07:53 Tuesday 20th November 2012
Bigger Breakfast Show
BBC Radio Cambridgeshire
PAUL STAINTON: Renewed efforts to bring peace between Israel and Hamas in Gaza are expected today. Overnight, explosions were heard in Gaza, and sirens sounded in southern Israel. The violence has claimed now more than a hundred lives in just a week. The UN Secretary General is in Cairo to try and agree a ceasefire. Dr George Joffe is a Research Fellow at the Department for Politics and International Studies at Cambridge University, and specialises in the Middle East. He’s with us this morning. Morning George.
GEORGE JOFFE: Good morning.
PAUL STAINTON: Is there an incentive on either side to stop this violence? Israel say they’re trying to stop the rockets. And Hamas of course have got years and years of hatred welled up inside them. Can both sides come to some sort of worthwhile truce here?
GEORGE JOFFE: Well yes they could. It’s a question of desire on both sides. The fact is that Israel does not want to get involved in a ground invasion. It actually doesn’t want to be involved in activities inside Gaza if it can avoid it. And Hamas, for its part, doesn’t want to confront Israel. It knows it will lose the actual war. But in reality there are powerful factors against it too. On the one hand the Israeli Prime Minister must demonstrate to his public that he can defend them. On the other hand, Hamas has to demonstrate to its public that it’s not weak when confronted with Israeli aggression. So you can see there it’s very difficult indeed to find some common ground between them.
PAUL STAINTON: And these negotiations in Cairo, you say it’s difficult to find that common ground. What chance then for the UN Secretary General?
GEORGE JOFFE: Well it’s not the UN Secretary General alone. It’s actually Egypt behind this. And the Egyptians have a very good reason for this. They have a peace treaty with Israel. They are the patrons of Hamas. They would like to see a situation where in fact Hamas is no longer threatened by Israel, because that may force them to have to reconsider their treaty. And at the same time they don’t want to be disturbed in their relations with Israel. So they’re the people who have been pushing for the agreement. Mr Ban Ki-moon’s job really is to give it official sanction from the United Nations.
PAUL STAINTON: The problem for Benjamin Netayahu is there’s an election coming, isn’t there? He’s got to look like the man to elect, hasn’t he?
GEORGE JOFFE: Well, it’s not just that. He’s also completely unwilling to negotiate with the Palestinians over a Palestinian state. And that’s at the root of the problem. And he certainly is very intransigent. He’s also got the election coming up. He’s just formed a party with a more extreme faction inside Israeli politics. And he’s therefore confronted with public opinion which is quite unwilling to consider compromise with Hamas.

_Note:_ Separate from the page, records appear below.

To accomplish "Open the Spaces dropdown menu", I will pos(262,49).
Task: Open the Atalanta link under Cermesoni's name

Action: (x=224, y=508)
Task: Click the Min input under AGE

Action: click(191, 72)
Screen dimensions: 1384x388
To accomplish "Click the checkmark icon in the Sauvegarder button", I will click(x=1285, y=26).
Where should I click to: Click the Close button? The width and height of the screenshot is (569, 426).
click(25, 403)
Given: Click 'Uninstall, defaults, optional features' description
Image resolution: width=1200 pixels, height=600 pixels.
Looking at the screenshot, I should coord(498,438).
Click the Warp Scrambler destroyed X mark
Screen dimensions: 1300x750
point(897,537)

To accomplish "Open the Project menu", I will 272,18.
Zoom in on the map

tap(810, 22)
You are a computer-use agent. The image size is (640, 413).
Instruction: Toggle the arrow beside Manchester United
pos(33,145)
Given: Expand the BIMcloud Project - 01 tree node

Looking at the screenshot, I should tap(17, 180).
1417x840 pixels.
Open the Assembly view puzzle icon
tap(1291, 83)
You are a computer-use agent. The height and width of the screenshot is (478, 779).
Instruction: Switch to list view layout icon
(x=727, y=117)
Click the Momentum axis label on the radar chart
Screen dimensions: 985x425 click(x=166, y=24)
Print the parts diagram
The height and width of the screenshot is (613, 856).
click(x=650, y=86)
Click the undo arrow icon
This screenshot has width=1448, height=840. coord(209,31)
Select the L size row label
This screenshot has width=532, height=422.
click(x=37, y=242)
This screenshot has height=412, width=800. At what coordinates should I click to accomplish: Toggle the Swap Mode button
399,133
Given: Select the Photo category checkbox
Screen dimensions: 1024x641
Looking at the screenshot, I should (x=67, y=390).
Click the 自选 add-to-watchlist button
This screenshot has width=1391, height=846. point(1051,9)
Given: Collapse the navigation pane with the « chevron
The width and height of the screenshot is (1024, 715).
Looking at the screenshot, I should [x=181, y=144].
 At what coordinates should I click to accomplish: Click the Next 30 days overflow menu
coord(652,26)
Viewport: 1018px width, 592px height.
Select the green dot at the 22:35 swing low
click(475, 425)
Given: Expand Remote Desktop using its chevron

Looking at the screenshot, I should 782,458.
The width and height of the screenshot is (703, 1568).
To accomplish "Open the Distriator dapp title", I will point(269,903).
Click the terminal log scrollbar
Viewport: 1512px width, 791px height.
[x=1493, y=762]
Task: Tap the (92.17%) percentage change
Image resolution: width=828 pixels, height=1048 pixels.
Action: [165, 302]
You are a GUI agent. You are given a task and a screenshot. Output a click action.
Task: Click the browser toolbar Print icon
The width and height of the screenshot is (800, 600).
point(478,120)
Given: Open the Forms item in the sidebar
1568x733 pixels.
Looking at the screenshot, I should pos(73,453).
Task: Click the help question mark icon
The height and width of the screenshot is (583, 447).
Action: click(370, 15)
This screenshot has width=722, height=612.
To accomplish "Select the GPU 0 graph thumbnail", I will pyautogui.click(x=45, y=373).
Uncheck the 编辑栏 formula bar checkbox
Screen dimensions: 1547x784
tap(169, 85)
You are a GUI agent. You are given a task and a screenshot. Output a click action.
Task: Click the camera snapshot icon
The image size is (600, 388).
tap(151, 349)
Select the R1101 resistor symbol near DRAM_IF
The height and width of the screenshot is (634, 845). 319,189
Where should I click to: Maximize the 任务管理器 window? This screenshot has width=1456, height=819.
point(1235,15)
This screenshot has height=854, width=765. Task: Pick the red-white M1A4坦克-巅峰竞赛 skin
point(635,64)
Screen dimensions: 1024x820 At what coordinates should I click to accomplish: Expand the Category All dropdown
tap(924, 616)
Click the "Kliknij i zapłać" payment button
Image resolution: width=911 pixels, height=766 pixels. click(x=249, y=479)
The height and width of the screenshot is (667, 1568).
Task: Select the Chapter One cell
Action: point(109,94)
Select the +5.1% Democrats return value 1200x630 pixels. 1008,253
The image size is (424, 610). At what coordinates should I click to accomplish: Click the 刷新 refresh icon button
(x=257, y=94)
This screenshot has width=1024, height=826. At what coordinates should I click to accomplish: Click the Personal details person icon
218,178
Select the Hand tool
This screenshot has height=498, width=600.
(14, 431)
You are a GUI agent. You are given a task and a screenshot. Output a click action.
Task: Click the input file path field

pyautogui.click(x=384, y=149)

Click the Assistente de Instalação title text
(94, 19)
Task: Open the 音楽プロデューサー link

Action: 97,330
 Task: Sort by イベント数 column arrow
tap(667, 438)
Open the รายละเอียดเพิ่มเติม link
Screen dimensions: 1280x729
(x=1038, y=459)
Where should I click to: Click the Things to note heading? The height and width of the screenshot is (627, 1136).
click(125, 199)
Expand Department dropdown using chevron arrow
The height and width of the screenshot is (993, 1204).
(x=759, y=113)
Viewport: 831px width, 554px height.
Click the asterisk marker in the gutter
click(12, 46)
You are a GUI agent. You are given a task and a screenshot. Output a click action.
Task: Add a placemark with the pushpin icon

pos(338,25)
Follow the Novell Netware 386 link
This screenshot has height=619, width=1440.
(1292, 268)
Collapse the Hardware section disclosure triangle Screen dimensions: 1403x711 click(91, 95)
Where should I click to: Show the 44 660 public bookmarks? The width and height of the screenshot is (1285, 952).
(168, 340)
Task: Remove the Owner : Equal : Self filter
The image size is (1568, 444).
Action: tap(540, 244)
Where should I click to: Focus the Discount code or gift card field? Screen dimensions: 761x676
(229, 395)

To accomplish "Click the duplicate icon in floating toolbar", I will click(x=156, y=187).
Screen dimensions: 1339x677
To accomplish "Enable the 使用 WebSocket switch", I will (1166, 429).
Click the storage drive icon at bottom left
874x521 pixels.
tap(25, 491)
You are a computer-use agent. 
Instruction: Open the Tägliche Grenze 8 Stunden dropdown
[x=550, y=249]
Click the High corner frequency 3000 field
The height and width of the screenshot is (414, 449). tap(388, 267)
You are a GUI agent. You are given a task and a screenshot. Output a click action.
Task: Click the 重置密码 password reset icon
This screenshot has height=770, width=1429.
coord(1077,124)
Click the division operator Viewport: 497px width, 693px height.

PAUL STAINTON: On the other side the problem is the rockets from Gaza just never stop, do they?
GEORGE JOFFE: Yes, but again you need to ask who’s sending them over. And the evidence is it’s more extreme factions that Hamas. And Hamas finds it very difficult to control them. So in a sense Hamas would like to see some kind of long-term truce. It’s offered that in the past on several occasions, but the Israeli government’s been unwilling to negotiate with it. It holds it responsible for the more extreme factions. And they simply are very difficult to control.
PAUL STAINTON: Where do the weapons all come from?
GEORGE JOFFE: Well that’s an interesting question. Some of them are home-made. The early rockets were home-made. But now they’re brought in. They were brought in through the tunnel system. Some may come from Iran. Many certainly came from Libya, after the civil war there last year. And the Israeli government claims they also come from Sudan, possibly using Sudan as the source for Iranian weapons. And as such, it’s been very difficult to interdict them. The Egyptian government a month ago did begin to close some of the tunnels. And that certainly reduced the flow of goods into Gaza. But that hit ordinary traffic as well. And so in a sense unless the Israeli government’s prepared to relax further its controls over imports into Gaza, the situation is going to remain extremely difficult, and public opinion in Gaza is going to push Hamas to become more and more extreme.
PAUL STAINTON: Britain helped the Libyans to get freedom of course. And we were all there, weren’t we, cheering them on. Has that exacerbated the problem, and made it easier to get weapons into Gaza?
GEORGE JOFF: Well yes of course it has. But I don’t think one can hold Britain responsible for that. It’s a consequence of the failure of any arrangement made by Britain, by France, and by the United Nations, to control the situation inside Libya, and around Libya, after the end of the civil war. That’s where the real problem has come from.